Member of the U.S. House of Representatives from New Jersey's 7th district
- In office March 4, 1879 – March 3, 1881
- Preceded by: Augustus Albert Hardenbergh
- Succeeded by: Augustus Albert Hardenbergh

Personal details
- Born: Lewis Alexander Brigham January 2, 1831 New York Mills, New York, US
- Died: February 19, 1885 (aged 54) Jersey City, New Jersey, US
- Resting place: Old Bergen Church Cemetery
- Party: Republican

= Lewis A. Brigham =

American politician

Lewis Alexander Brigham (January 2, 1831 – February 19, 1885) was an American lawyer, educator and Republican Party politician who represented New Jersey's 7th congressional district in the United States House of Representatives from 1879 to 1881.

==Early life and education==
Brigham was born in New York Mills, New York, on January 2, 1831. He attended the district schools and Whitestown Seminary in Whitesboro, New York. He graduated from Hamilton College in 1849. He studied law, was admitted to the bar in 1855 and commenced practice in New York City.

He was superintendent of public schools, Bergen County, New Jersey, (Note: The source references "Bergen" as Bergen County, as New Jersey townships did not have separate school districts until 1894.) from 1866 to 1870. He was a member of the board of police commissioners of Jersey City, New Jersey from 1874 to 1876, and was a member of the New Jersey General Assembly in 1877.

DATA BLOCK:
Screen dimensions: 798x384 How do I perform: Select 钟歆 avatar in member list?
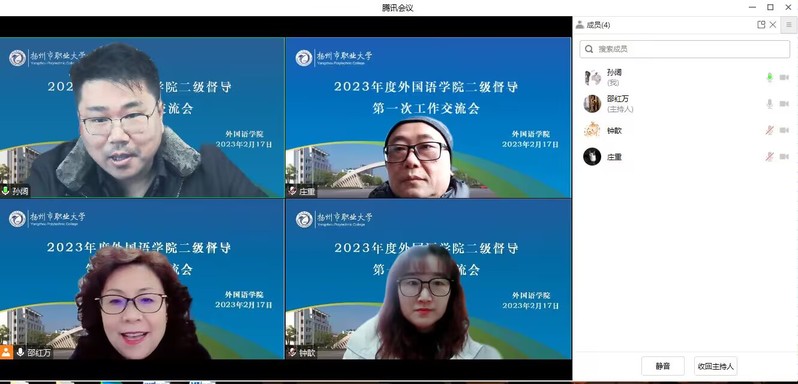coord(592,130)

TASK REQUIREMENTS:
a) List every public office the Lewis A. Brigham biography says he held, with the years for each.
b) According to the Lewis A. Brigham biography, what year was Brigham admitted to the bar?

SOLUTIONS IN ORDER:
a)
- Superintendent of public schools, Bergen County, New Jersey: 1866 to 1870
- Member of the board of police commissioners of Jersey City, New Jersey: 1874 to 1876
- Member of the New Jersey General Assembly: 1877
- Member of the U.S. House of Representatives from New Jersey's 7th district: 1879 to 1881

b) 1855